The first time it happens, you rage. You scream, you call, you protest. You still believe the system might work. The second time, you feel the sting of betrayal. And then it happens again. And again. And slowly, something inside you changes. Not just your posture or your words, but your wiring. You begin to understand, not in theory but in bone-deep truth, that the system was never built for people like you.

It’s not just hurt. It’s something deeper. Psychologists call it moral injury. It’s the soul wound that forms when you believe in justice, but justice never shows up. It’s what makes mothers stop hoping. It’s what turns grieving fathers into alcoholics. It’s what teaches a whole generation of children to whisper their pain and shout their defiance. It’s why some young men set fires and don’t deva who gets burned.

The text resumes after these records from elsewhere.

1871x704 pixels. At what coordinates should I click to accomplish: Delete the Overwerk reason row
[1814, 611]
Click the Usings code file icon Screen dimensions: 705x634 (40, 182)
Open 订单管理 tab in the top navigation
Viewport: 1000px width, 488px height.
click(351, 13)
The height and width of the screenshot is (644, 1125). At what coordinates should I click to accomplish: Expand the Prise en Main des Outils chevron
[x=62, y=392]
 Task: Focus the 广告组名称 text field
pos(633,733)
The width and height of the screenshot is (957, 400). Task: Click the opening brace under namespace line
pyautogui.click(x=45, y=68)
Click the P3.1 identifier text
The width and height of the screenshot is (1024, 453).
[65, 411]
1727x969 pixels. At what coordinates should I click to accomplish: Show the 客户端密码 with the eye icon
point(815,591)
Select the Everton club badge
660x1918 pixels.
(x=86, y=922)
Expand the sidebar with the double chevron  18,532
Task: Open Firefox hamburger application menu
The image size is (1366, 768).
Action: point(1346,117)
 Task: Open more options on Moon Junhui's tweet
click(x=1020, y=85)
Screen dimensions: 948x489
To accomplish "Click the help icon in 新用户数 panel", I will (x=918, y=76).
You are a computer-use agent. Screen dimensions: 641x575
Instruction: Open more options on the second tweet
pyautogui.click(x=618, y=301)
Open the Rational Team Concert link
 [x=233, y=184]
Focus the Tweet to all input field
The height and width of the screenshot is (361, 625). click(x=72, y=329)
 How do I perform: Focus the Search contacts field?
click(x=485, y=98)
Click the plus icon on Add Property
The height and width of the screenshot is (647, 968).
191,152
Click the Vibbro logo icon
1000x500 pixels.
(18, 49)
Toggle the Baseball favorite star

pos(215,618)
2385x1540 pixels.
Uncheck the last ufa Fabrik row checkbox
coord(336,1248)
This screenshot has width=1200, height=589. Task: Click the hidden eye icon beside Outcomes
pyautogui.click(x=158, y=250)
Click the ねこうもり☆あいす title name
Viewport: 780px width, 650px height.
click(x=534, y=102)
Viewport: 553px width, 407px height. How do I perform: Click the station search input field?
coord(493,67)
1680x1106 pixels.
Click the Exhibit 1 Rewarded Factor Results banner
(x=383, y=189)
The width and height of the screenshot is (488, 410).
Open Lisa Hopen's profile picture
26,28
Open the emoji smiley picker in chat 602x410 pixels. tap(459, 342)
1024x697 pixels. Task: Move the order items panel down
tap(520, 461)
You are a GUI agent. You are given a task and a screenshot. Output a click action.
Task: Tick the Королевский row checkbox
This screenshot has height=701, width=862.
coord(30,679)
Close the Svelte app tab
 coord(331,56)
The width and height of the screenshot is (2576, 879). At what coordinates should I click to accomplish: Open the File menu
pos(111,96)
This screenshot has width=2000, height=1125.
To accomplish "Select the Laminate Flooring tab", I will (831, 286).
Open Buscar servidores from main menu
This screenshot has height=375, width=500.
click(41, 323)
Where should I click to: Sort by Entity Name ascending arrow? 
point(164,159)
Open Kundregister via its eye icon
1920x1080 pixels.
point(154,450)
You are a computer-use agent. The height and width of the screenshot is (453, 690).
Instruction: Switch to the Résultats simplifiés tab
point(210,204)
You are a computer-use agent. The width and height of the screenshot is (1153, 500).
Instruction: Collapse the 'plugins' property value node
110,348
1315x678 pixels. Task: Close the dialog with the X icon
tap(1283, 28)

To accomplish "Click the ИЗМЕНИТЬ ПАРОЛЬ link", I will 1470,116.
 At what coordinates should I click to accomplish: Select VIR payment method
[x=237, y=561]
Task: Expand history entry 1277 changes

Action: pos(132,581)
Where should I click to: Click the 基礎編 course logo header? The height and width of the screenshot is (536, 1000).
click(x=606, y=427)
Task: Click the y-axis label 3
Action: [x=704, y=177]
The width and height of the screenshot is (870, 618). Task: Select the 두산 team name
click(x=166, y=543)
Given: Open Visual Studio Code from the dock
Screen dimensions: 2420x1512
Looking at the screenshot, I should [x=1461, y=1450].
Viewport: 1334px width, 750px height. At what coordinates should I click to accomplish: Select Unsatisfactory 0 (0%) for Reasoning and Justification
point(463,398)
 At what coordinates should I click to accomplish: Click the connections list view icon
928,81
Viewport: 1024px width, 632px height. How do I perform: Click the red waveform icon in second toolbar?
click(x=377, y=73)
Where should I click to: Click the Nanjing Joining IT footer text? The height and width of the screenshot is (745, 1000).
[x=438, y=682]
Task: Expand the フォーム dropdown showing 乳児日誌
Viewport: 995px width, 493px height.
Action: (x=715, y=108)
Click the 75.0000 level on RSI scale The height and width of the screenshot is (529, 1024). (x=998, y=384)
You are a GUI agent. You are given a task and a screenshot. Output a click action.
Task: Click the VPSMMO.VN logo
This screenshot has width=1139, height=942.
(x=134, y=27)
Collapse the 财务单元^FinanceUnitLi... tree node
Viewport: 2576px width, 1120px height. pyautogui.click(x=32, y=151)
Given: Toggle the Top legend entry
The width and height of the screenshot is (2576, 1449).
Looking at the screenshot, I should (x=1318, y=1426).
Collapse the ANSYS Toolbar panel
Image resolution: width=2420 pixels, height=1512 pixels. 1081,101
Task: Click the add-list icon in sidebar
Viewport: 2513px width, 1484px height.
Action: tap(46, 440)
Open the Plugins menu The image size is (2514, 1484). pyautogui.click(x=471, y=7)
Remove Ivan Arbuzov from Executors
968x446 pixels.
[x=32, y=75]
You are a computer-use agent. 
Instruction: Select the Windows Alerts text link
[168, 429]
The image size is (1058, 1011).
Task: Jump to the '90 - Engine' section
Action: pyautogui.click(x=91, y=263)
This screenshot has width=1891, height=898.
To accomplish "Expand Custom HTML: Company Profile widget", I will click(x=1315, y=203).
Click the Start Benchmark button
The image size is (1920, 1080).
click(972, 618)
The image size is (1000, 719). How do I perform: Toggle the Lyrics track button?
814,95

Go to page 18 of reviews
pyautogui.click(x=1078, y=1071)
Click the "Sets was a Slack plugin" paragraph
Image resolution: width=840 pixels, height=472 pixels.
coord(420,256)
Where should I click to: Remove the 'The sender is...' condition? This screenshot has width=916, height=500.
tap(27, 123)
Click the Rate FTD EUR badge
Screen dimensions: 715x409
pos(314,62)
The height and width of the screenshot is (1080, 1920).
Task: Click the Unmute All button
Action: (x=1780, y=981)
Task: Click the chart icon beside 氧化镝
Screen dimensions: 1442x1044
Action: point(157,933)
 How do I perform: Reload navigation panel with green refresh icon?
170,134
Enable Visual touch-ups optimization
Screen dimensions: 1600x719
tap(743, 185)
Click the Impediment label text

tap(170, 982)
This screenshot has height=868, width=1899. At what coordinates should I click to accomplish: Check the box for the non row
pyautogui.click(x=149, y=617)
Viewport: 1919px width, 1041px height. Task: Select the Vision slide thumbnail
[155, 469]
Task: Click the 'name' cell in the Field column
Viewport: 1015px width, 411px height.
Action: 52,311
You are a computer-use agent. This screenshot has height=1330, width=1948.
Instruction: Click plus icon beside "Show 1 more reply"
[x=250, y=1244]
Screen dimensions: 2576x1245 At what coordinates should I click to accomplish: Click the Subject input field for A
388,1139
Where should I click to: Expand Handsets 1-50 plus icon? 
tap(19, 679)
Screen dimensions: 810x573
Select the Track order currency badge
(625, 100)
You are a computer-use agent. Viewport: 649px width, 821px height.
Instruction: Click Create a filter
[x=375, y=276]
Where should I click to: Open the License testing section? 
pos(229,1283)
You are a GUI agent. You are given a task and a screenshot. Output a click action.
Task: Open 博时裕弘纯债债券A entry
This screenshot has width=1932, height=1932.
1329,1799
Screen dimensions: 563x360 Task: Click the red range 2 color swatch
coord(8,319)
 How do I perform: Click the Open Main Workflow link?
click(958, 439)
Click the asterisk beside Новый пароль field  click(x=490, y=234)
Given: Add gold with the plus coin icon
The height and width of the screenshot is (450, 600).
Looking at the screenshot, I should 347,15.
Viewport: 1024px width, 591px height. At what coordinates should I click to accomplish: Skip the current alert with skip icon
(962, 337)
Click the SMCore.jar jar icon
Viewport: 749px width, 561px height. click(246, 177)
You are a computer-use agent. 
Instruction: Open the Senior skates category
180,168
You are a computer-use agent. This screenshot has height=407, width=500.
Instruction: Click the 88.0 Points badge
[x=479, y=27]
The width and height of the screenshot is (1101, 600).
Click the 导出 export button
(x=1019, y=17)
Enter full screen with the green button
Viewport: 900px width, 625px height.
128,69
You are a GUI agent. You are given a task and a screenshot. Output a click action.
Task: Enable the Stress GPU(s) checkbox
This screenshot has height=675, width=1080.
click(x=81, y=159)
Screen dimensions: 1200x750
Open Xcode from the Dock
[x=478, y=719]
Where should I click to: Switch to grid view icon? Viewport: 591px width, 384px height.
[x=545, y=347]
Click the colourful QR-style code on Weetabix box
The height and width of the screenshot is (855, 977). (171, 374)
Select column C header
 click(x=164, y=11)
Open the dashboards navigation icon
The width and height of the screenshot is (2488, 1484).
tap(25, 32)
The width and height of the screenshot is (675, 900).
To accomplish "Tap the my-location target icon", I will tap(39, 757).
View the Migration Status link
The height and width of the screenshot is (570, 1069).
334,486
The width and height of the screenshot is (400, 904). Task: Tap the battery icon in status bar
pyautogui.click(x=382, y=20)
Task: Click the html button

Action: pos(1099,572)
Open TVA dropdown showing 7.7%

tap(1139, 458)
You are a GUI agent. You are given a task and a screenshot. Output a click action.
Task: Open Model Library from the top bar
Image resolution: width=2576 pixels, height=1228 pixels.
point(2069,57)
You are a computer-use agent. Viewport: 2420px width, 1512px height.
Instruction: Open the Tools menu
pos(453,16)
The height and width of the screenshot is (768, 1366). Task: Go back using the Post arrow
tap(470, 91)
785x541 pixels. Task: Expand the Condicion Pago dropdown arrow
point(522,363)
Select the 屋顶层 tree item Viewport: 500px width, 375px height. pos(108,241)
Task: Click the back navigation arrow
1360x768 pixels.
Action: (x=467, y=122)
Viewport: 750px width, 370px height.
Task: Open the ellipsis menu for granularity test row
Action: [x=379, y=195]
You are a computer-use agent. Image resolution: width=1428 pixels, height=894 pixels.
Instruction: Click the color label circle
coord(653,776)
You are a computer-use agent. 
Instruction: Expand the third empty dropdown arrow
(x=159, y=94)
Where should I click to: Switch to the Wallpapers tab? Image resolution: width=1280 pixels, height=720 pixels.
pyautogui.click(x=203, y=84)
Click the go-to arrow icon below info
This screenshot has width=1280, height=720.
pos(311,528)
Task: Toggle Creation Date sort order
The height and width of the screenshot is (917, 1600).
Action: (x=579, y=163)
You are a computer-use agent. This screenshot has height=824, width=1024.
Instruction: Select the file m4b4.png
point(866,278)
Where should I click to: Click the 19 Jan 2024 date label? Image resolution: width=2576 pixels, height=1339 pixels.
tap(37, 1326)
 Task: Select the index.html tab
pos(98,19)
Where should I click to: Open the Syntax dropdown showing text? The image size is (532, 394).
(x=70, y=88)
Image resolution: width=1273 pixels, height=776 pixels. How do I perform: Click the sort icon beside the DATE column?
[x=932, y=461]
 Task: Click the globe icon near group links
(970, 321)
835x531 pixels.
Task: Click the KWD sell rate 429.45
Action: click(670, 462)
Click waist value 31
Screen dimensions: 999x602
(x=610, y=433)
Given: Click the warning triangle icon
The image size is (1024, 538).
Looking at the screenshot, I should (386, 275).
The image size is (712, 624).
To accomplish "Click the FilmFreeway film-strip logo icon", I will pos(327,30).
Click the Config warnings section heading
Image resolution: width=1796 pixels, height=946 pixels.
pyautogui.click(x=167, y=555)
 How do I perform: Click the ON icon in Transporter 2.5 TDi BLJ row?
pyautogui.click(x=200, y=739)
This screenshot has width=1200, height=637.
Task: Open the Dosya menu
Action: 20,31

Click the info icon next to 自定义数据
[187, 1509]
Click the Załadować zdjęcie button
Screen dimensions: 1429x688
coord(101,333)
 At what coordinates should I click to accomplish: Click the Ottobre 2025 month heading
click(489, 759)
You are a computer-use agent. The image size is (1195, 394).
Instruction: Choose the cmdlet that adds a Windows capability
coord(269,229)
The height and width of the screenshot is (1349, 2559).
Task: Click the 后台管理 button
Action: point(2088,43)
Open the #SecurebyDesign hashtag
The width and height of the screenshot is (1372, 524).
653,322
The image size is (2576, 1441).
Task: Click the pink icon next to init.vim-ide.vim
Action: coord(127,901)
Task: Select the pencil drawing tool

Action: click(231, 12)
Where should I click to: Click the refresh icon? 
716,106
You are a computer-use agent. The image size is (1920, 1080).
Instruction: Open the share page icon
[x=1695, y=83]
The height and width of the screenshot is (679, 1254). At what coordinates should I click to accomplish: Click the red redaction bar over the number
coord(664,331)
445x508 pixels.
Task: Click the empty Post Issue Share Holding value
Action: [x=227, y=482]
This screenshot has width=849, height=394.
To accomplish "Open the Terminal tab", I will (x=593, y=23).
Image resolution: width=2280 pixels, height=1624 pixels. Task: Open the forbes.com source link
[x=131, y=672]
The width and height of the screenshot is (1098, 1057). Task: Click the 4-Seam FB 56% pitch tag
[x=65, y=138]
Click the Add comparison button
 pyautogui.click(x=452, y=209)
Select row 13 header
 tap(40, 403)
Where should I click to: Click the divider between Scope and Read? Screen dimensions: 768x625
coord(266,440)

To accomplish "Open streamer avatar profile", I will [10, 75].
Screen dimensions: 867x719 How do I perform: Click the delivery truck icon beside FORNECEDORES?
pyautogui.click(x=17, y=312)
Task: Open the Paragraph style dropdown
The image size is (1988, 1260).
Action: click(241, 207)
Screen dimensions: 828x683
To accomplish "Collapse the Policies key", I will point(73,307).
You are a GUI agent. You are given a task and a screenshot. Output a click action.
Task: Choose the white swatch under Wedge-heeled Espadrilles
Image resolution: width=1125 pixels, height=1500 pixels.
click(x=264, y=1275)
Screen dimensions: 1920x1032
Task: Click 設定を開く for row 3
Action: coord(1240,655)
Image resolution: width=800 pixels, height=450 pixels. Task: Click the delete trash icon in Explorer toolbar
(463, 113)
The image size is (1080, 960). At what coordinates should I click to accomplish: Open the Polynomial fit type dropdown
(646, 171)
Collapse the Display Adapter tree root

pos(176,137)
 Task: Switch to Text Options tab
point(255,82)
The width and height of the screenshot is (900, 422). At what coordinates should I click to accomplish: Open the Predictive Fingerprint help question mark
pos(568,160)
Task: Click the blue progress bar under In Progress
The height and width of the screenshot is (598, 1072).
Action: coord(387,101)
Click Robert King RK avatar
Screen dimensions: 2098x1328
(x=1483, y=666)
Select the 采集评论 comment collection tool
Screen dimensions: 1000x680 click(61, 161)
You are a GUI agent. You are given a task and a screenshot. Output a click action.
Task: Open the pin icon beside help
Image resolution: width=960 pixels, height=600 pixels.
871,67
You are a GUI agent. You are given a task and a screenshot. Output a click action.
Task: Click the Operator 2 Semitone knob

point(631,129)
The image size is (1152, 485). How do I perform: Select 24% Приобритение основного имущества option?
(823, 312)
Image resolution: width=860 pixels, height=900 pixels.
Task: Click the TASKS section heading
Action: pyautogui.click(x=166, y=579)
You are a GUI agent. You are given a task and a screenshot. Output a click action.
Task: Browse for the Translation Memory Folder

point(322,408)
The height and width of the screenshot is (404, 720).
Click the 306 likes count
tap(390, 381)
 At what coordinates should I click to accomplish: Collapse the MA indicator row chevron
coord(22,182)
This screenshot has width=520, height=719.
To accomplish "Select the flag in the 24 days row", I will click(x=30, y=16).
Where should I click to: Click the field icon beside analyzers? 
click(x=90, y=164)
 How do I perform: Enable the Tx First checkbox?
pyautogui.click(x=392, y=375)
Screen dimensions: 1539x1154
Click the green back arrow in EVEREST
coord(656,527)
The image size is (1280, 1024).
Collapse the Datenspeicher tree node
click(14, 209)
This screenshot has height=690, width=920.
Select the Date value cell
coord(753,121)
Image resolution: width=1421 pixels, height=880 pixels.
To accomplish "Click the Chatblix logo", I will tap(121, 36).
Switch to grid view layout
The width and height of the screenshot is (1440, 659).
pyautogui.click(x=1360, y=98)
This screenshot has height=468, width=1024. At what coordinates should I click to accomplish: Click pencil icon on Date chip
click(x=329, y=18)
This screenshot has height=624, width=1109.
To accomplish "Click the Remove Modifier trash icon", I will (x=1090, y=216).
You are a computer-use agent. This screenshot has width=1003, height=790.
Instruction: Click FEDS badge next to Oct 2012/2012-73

Not all retreat. Some fight. They form movements, organize in church halls, march with handmade signs, run for office, take to the mic. They become fighters, not because they’re angry by nature, but because silence was killing them. But even warriors get tired. Even fire needs oxygen. And when you’re fighting a system that erases you at every turn, the exhaustion is brutal. It’s grief that never gets to rest.

Others collapse inward. I’ve seen it in the eyes of people who stare past you when you ask what happened. “Nothing,” they say, even when their child is dead or their house is gone. They’ve absorbed the lesson of injustice, that their story doesn’t matter. So they don’t tell it.

And so the trauma deepens, not just for individuals, but for entire communities. When injustice is the norm, it becomes part of the air we breathe. It moves from parent to child, generation to generation. It explains the looting in the streets, anger in our classrooms, the despair in our villages, the violence we fear but can’t quite trace. We call it crime. We call it laziness. We call it hopelessness. But it’s something older and more vicious. It’s the legacy of unattended pain.

I don’t write this because I’ve lost faith in people. I write it because I haven’t. Because I still believe that a society that listens, that truly sees its wounded, can begin to heal. But there is no shortcut. Justice must be more than a word we say on the news. It must be a thing people feel in their bones, in police stations, in courtrooms, in village councils, in Parliament. It must be real.

Because when justice is denied long enough, something essential dies. Not just the hope of the poor, but the soul of the nation.

And evvel that dies, what’s left to save?